Pour Diane Cuny, enseignante-chercheuse en grec ancien à l’Université de Tours (Indre-et-Loire), la réponse va de soi : il faut dire «omicrone». «Ce n’est pas tant un problème de grec qu’un problème de français, explique-t-elle à Libération. En français, quand on a «on», on fait une nasalisation mais c’est très rare. Dans la plupart des langues quand il y a «on», on dit «one».» «On ne sait pas comment les Grecs le prononçaient, mais on considère qu’ils faisaient comme font les autres et pas comme en français», ajoute la maîtresse de conférences. «Les Français qui n’ont jamais été confrontés au grec ancien, ils pensent dans les cadres français. Ils disent «on».» Après tout pourquoi pas ? Pourtant la prononciation du nouveau variant du Covid-19, détecté pour la première fois en Afrique du Sud mais qui a été très rapidement séquencé dans d’autres pays, crée un petit débat.

«La controverse ne porte pas sur la langue mais sur ce que représente la langue et donc le rapport à une culture savante», avance James Costa, maître de conférences en sociolinguistique à l’université Sorbonne Nouvelle à Paris. «Il y a un passage très célèbre dans l’Ancien Testament, dans lequel les Guiléadites font prononcer le mot «schibboleth» à tous les gens qui passent, poursuit James Costa. Et en fait, les Ephraïmites [ennemis des Guiléadites, ndlr] le prononcent «sibboleths» parce qu’ils n’arrivent pas à prononcer le «ch» et on leur tranche donc la tête.»

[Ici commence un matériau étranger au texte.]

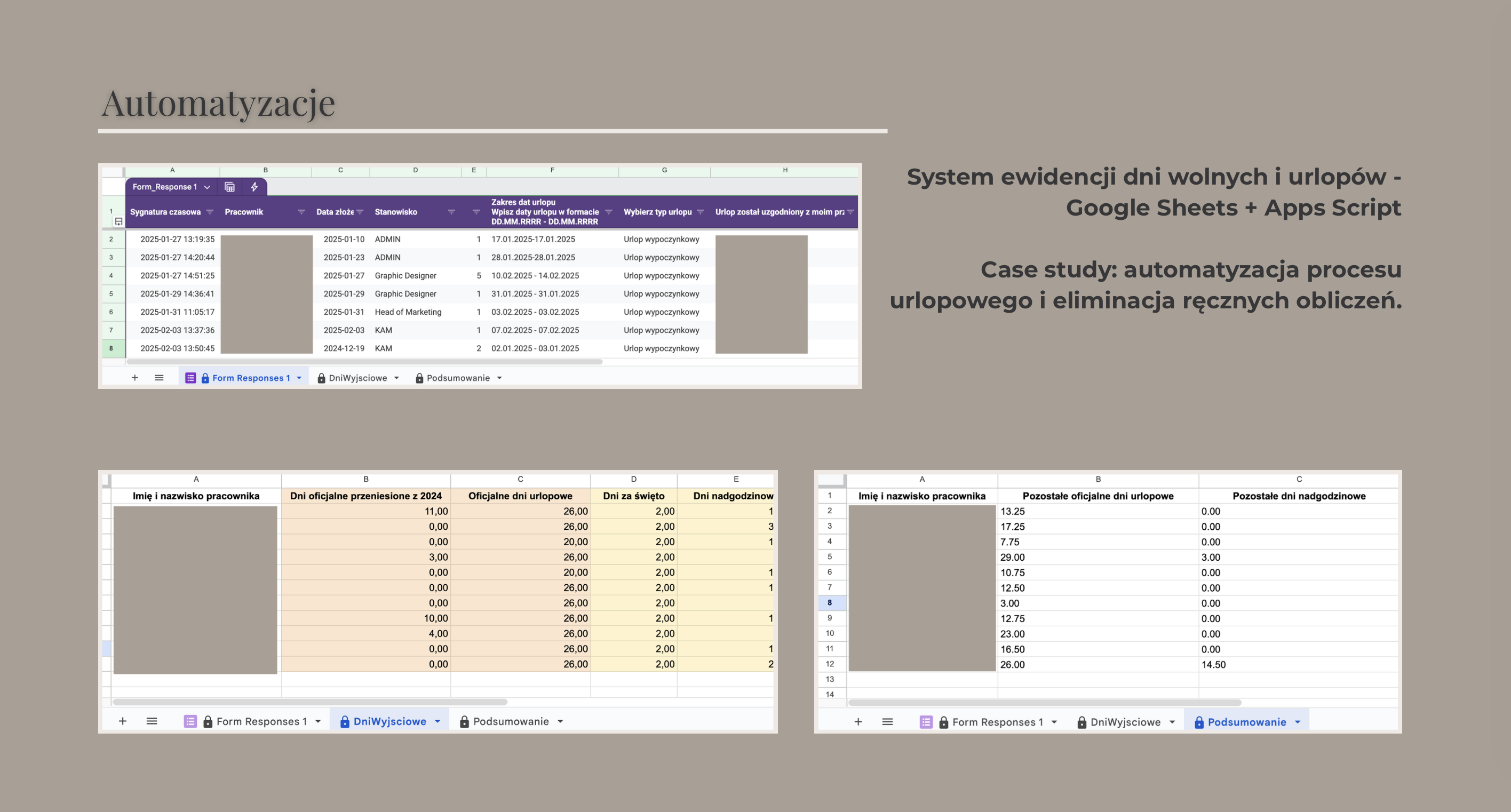Open the filter icon in Pracownik header
The image size is (1511, 812).
(x=301, y=212)
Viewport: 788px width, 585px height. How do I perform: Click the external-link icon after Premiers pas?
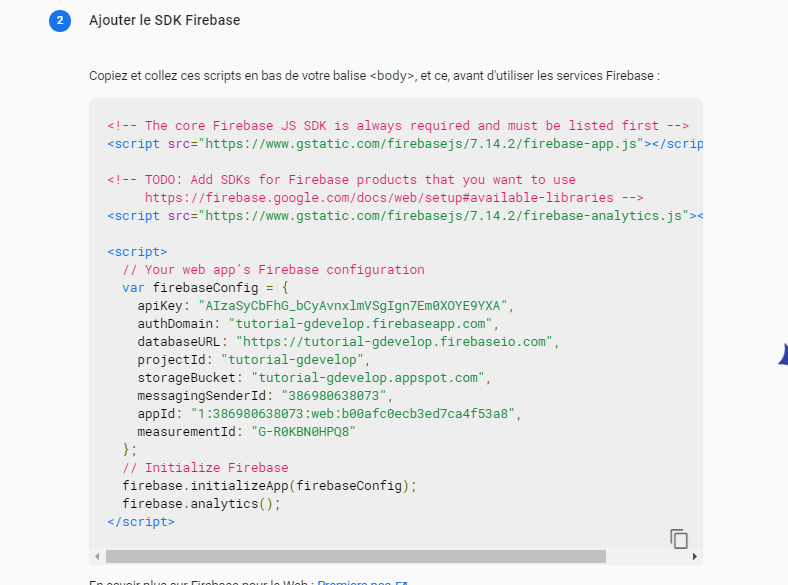[402, 582]
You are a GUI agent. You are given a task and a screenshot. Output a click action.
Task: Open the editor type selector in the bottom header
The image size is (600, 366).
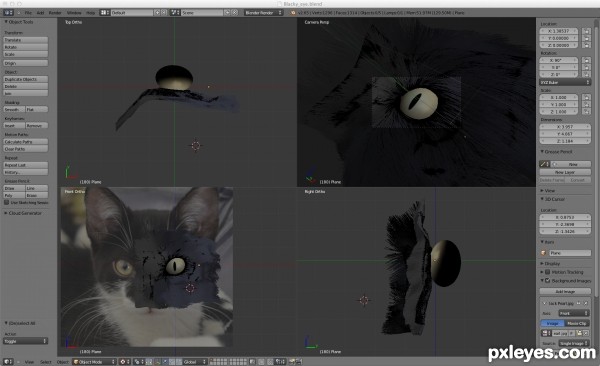pyautogui.click(x=8, y=361)
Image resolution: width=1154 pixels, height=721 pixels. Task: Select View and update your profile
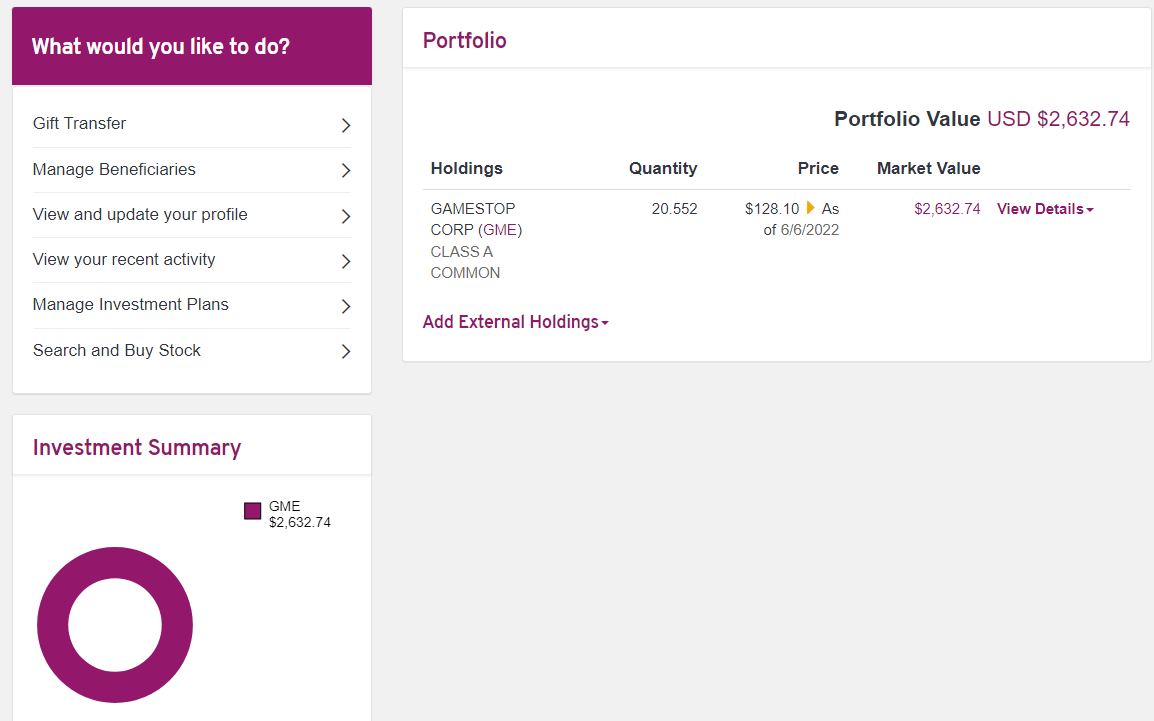140,214
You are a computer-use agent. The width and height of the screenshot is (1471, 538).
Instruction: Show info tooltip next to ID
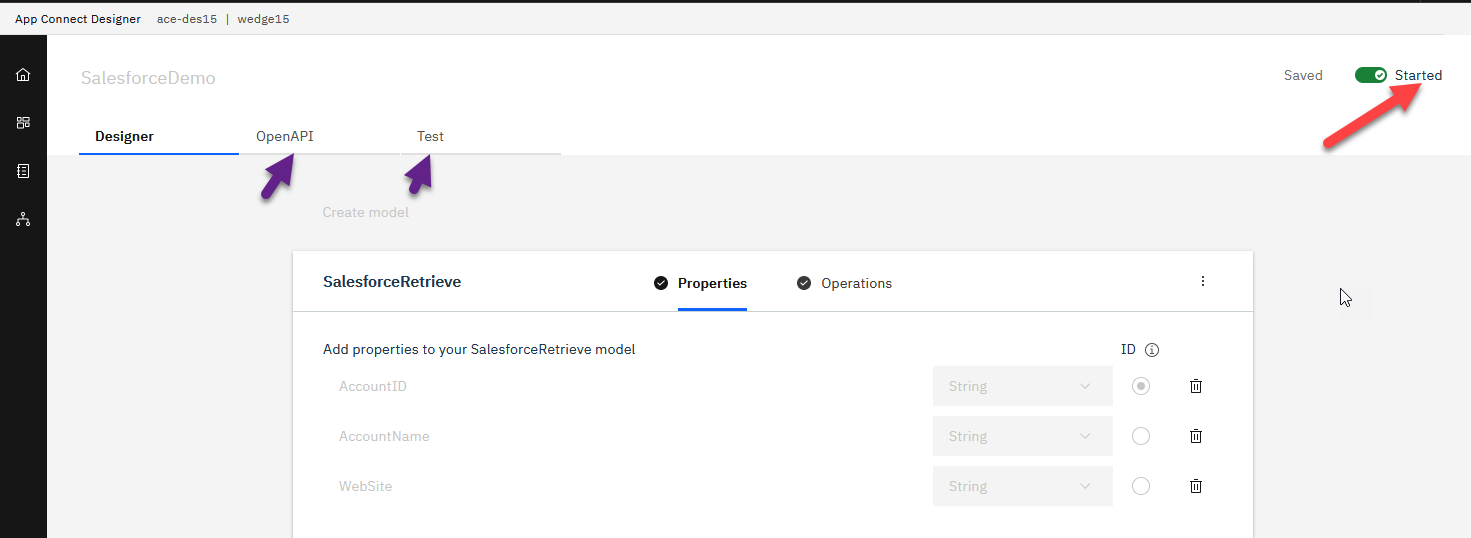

«En sociolinguistique, un schibboleth c’est un trait qui va permettre de distinguer les personnes», souligne le maître de conférences. Pour James Costa, les controverses sur les prononciations ou sur l’usage d’un mot plutôt qu’un autre sont une manière de donner «l’image qu’on a envie de refléter» ou «d’affirmer un statut social». Soit, dans le cas d’omicron : montrer qu’on a fait du grec ancien ou se réclamer d’un purisme vintage en le prononçant à la française.